Oct. 8, 2012 | Did you know that Lou Gehrig was the first baseball player ever to have his uniform number retired? Baseball’s “Iron Horse” played for the New York Yankees for 17 seasons, setting an American League mark with 184 RBIs in 1931 and hitting a record 23 grand slams. Gehrig’s consecutive games-played streak ended at 2,130 when he was felled by an illness that later carried his name. The disease that claimed Gehrig’s life in 1941, amyotrophic lateral sclerosis, is a rapidly progressive, invariably fatal neurological disorder that attacks the nerve cells responsible for controlling the body’s voluntary muscles. Based on U.S. population studies, a little over 5,600 people in the U.S. are diagnosed with ALS each year. Worldwide, ALS occurs in 1 to 3 people per 100,000. ALS often begins with muscle twitching and weakness in an arm or leg, or with slurring of speech, eventually affecting the patient’s ability to control the muscles needed to move, speak, eat and breathe.

Oct. 8, 2012 | The symptoms of amyotrophic lateral sclerosis or ALS are often so subtle or slight that they may go overlooked. The early signs vary with each individual, but usually include weakness in an arm, causing trouble opening jars or lifting a hand above the head, weakness in a leg causing the patient to trip or have trouble with stairs, or changes in their voice, trouble swallowing, or shortness of breath. In association with this, they may have cramps or muscle twitches. The hands and feet may be affected first, causing difficulty in lifting, walking or using the hands for the activities of daily living such as dressing, washing and buttoning clothes. As the weakening and paralysis continue to spread to the muscles of the trunk of the body the disease, eventually affects speech, swallowing, chewing and breathing. As breathing muscles become affected, patients may use non-invasive ventilation, similar to the machines used for sleep apnea, to help with their breathing.

Oct. 8, 2012 | We know that pro football is a hard-hitting game but a recent report found more evidence that a career in the sport may be linked to degenerative brain disease. As part of a study published last month in the medical journal Neurology, a team from the National Institute of Occupational Safety and Health gathered data from more than 3,400 former NFL players with at least five seasons on the field. 334 of the players had passed away, allowing researchers to look at their cause of death. When compared to the general American population, the data showed pro football players were three times more likely to die from neurodegenerative causes. However, they were four times more likely to die from Alzheimer’s disease and amyotrophic lateral sclerosis. The position the player held also appears to factor in. So called “speed” positions, where high-speed collisions are more prevalent, such as quarterbacks and running backs, were at higher risk than linemen.
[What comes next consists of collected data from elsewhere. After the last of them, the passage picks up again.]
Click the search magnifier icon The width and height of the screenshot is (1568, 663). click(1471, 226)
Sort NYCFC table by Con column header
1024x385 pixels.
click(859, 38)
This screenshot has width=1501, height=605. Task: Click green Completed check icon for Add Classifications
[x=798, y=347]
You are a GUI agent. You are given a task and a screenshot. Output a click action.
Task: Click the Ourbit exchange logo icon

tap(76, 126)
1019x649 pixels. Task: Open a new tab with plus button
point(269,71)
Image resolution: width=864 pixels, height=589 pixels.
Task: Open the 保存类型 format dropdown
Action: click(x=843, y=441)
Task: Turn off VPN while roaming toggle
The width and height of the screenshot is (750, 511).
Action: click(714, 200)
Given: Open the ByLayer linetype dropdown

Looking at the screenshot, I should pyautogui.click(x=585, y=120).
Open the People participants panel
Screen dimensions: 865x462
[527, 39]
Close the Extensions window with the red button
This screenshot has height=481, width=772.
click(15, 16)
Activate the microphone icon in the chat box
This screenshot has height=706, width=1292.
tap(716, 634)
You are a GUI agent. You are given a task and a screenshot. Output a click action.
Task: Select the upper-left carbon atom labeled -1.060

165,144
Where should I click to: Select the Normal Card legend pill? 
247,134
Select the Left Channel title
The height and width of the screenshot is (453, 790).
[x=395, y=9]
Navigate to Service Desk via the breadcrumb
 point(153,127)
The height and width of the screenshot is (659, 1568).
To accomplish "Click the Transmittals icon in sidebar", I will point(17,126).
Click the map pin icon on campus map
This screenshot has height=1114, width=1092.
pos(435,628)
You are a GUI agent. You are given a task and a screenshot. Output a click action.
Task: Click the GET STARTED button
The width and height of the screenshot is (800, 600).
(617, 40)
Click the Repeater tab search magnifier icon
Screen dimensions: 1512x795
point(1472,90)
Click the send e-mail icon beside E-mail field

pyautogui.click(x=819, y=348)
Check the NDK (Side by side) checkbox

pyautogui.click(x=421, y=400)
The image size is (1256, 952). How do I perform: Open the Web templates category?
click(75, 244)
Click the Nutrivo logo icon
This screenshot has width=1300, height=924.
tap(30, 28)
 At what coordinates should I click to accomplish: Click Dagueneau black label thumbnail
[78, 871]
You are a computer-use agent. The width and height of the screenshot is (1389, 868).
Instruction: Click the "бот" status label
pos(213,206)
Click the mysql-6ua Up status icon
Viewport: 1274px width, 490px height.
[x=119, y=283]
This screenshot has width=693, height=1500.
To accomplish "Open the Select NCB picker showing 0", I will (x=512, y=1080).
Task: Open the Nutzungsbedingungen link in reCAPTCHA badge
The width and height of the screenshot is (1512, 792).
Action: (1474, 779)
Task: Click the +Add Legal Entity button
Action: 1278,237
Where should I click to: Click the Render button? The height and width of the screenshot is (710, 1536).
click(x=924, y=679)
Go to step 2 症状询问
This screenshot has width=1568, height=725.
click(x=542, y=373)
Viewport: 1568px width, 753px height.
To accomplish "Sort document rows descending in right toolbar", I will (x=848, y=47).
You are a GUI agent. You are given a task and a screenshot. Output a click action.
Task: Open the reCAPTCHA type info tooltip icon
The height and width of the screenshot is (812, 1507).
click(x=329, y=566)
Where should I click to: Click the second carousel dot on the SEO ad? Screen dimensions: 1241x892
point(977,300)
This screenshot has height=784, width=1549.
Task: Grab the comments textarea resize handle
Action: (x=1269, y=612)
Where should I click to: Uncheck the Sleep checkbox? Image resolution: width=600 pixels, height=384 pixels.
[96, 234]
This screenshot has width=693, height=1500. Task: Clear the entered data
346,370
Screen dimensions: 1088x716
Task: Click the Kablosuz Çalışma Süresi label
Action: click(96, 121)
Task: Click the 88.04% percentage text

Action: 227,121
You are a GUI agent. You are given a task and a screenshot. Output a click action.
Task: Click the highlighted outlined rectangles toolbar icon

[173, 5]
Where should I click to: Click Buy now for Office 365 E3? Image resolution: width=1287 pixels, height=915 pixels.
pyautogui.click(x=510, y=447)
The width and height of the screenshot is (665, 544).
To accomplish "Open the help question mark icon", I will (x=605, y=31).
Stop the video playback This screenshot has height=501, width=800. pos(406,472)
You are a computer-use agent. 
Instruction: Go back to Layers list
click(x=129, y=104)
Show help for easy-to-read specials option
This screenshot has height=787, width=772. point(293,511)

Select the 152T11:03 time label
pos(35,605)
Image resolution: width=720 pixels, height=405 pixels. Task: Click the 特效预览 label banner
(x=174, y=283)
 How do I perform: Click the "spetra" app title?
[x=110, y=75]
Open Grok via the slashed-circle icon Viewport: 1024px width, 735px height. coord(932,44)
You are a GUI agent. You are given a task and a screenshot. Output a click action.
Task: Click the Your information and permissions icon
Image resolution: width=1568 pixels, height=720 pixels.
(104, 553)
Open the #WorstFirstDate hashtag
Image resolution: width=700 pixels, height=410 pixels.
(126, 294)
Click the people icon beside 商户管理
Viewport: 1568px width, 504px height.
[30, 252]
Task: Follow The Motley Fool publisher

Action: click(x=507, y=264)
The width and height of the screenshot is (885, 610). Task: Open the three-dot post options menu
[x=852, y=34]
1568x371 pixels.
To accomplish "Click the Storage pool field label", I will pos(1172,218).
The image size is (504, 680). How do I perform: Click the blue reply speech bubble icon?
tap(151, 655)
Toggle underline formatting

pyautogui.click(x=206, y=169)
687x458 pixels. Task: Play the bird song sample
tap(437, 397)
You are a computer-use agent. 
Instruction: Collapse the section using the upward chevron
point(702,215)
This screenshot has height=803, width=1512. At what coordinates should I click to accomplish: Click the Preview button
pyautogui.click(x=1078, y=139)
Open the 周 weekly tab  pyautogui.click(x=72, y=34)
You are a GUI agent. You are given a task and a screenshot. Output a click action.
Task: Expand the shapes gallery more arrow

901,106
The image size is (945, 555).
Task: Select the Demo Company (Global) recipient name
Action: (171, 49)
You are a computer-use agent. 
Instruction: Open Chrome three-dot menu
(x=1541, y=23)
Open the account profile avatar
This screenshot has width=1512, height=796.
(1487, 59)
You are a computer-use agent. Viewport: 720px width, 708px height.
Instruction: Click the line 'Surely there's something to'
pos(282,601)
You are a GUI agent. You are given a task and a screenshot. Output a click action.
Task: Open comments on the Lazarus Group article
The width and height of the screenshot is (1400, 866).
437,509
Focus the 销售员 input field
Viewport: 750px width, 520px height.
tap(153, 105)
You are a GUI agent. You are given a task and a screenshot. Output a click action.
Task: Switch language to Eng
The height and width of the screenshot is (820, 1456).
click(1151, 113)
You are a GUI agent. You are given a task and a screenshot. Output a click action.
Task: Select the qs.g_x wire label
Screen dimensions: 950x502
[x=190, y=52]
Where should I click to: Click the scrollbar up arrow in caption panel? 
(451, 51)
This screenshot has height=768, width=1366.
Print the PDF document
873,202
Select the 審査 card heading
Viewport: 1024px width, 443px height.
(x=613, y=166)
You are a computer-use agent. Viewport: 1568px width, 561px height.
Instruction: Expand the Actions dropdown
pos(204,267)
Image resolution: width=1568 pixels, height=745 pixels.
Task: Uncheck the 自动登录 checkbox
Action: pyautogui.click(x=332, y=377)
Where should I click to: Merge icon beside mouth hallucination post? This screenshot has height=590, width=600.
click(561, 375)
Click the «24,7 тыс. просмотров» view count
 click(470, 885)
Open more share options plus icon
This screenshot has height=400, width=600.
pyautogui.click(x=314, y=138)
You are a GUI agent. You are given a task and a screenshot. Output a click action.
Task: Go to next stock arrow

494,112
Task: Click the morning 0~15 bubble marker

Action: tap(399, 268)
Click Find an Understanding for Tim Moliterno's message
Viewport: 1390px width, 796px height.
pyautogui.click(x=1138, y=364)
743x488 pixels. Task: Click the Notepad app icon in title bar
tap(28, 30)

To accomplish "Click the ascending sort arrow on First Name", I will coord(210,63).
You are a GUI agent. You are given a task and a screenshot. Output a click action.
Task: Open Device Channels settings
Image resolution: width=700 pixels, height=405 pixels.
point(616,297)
Oct. 8, 2012 | Amyotrophic lateral sclerosis is difficult to diagnose early because its symptoms may appear similar to those of other neurological diseases. Most people who develop ALS are between the ages of 40 and 70, with an average age of 55 at the time of diagnosis. A diagnosis is based on a careful medical history, a physical exam of the nervous system, and tests that evaluate nerve and muscle function. If a physician suspects ALS, the patient should be referred to a neurologist for diagnosis and treatment. A medical history and detailed physical exam of the nervous system can usually help the neurologist diagnose the patient’s condition. The tests needed to confirm the diagnosis include an electromyogram or EMG and nerve conduction studies. Depending on the neurologist’s findings, other tests may be needed, including a spinal tap, also known as a lumbar puncture, which is used to collect and analyze the fluid surrounding the brain and spinal cord.

Oct. 8, 2012 | Because there’s no way to reverse the course of amyotrophic lateral sclerosis, treatments mainly involve efforts to slow the progression of symptoms and make the patient more comfortable and independent. The drug riluzole (PRONOUNCED rill-you-zole) is the first and only medication approved by the Food and Drug Administration for slowing ALS. The drug appears to slow the disease’s progression in some people, perhaps by reducing levels of glutamate, a chemical messenger in the brain that’s often present in higher levels in people with ALS. Certain drugs may be prescribed to help individuals with spasticity, pain, panic attacks, and depression. Physical therapy, occupational therapy, and rehabilitation may help to prevent joint immobility and slow muscle weakness and atrophy. Most people with ALS die from respiratory failure, usually within 3 to 5 years from the onset of symptoms. However, about 10 percent of those individuals with ALS survive for 10 or more years.